# [TASK BRIEF]
Reproduce the material from the line containing "Image resolution: width=894" down to its end, with the pictures omitted.

(Word and element location data)
-*-*-

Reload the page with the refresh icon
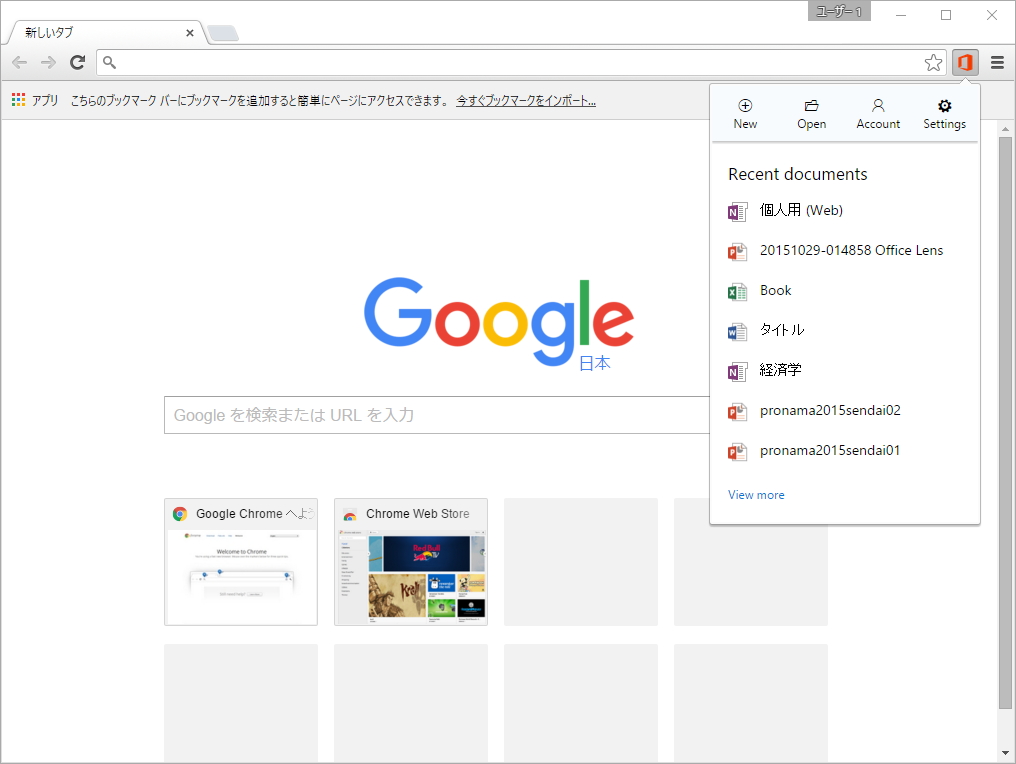 pyautogui.click(x=78, y=62)
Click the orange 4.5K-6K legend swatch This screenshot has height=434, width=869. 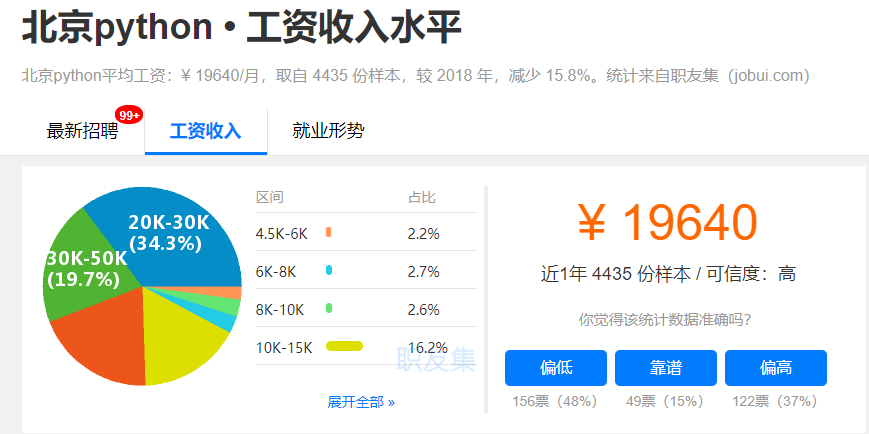pyautogui.click(x=329, y=232)
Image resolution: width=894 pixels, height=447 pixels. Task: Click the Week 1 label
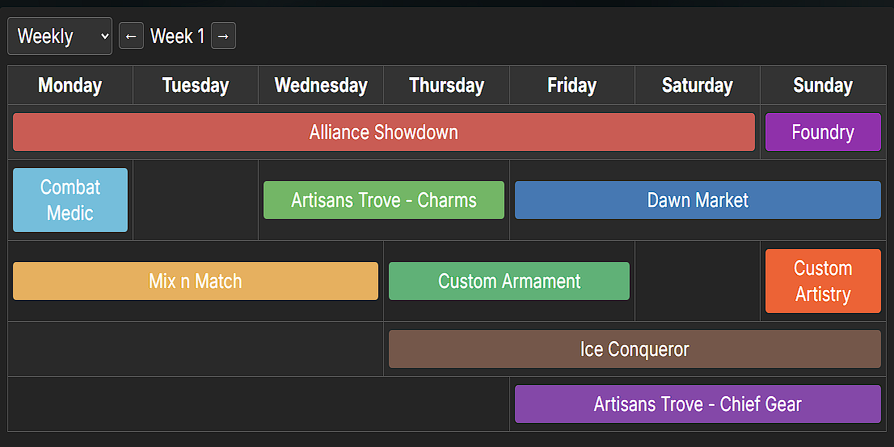tap(177, 37)
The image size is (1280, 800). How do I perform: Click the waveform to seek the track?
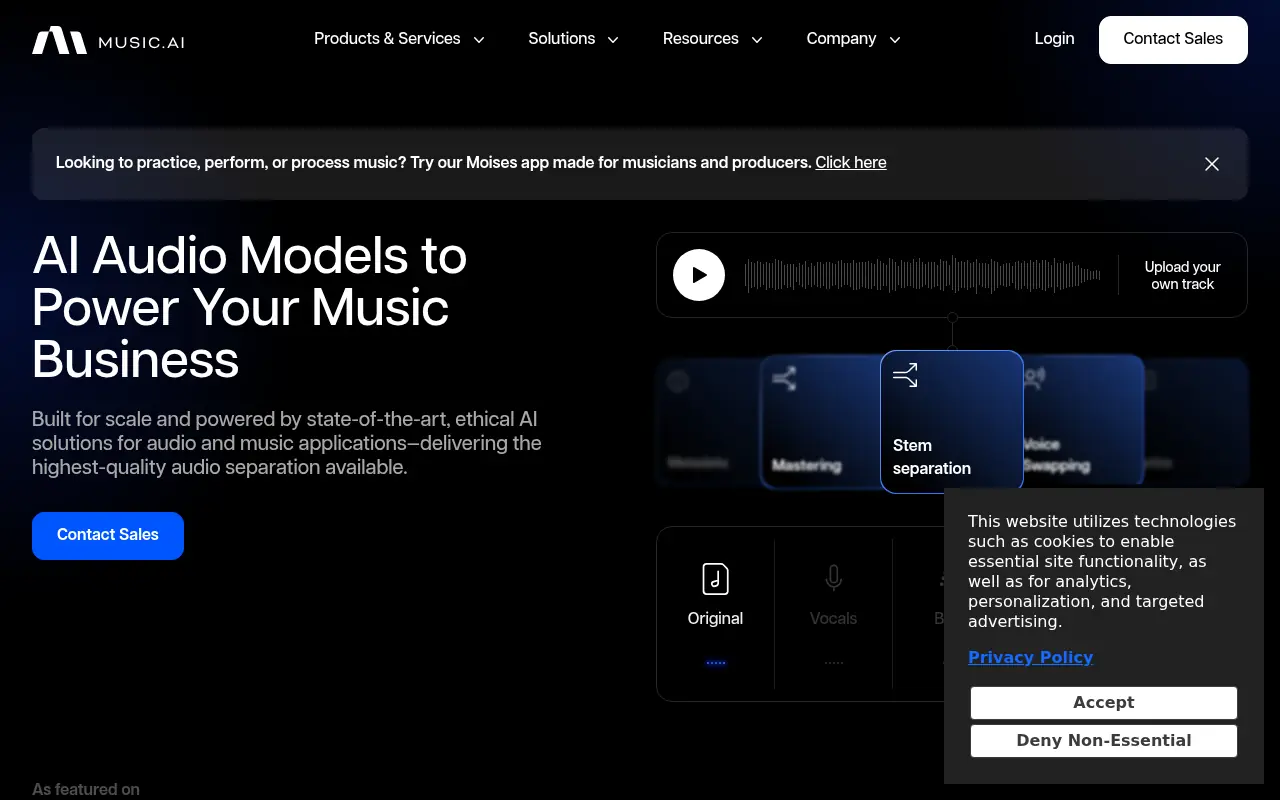click(920, 275)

-*-*-

# [PROBLEM SOLUTION]
Image resolution: width=894 pixels, height=447 pixels. Task: Click the Week 1 label
tap(177, 37)
The image size is (1280, 800). How do I perform: Click the waveform to seek the track?
click(920, 275)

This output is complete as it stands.